And of course, washing clothes that have any non-natural fibers puts microplastics into the water system. Can you even buy women's jeans without Lycra in them anymore? I'm not sure. The intentionally innocuously named fabric we all know as "fleece" is made from polyester (100% plastic). 

No one even knows the extent of damage that microplastics do to our bodies, or at what levels. But it's obvious there are many ways plastics are being used that are unnecessary, which the plastics and fossil fuel industries have devised over recent decades to sell more oil and methane as a hedge against declining demand for fossil fuels.

This commentary in the Washington Post (gift link) argues that recycling plastic is actively worse than landfilling it. From it I learned that up to 70% new plastic is needed in the mix to bind the "recycled" plastic into those picnic benches and other products, and also that each plastics recycling factory can send millions of pounds of microplastics into the environment in its wastewater. 

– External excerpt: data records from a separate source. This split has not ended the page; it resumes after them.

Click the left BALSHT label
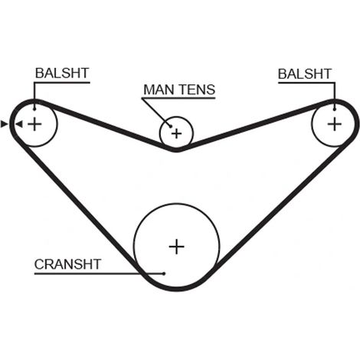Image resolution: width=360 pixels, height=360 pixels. [62, 74]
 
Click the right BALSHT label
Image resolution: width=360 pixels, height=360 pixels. [305, 74]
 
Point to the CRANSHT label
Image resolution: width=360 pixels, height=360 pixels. [67, 264]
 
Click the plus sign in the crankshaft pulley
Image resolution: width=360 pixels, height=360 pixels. [177, 247]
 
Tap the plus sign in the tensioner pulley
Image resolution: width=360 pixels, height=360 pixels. [176, 133]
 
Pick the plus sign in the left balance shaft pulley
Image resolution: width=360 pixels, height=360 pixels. [34, 124]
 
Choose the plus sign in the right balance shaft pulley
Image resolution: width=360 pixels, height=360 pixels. [335, 124]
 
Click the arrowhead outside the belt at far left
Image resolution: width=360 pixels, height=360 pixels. [5, 124]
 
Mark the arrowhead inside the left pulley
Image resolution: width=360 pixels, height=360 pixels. [19, 124]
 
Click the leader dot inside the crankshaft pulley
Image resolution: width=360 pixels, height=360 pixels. [164, 273]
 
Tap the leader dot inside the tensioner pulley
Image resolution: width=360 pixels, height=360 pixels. [170, 126]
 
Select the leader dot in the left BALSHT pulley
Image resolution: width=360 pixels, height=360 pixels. [34, 110]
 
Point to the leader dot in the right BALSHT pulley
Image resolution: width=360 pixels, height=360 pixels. [335, 110]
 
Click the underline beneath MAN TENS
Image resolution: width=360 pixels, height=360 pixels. [178, 98]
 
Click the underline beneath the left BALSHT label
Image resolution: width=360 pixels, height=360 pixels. [62, 83]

The solution is to require new laws and regulations, as the guest on this Science Friday episode says.  A plastics treaty negotiation was just held under the auspices of the UN in the past few weeks. I followed the talks in the Star Tribune, which ran AP coverage on page 2 pretty consistently. The final story makes it sound as though it was better than past convenings, and better than many expected. But it also sounds as though it was not enough: it's focused on plastic litter to the exclusion of plastic production, which is what the plastic-producing companies wanted. 

It's good that they made progress, and have agreed to continue talks. But this sentence sounds like the key outcome: "Environmental groups were frustrated that production cuts won't be part of the work between now and the fall meeting." But at least there is a fall meeting.

For yourself in the meantime, start by reducing your biggest use first. And props to the AP for covering the convening, and the Star Tribune for running the stories consistently.

I'm going to be looking into the organization Beyond Plastics.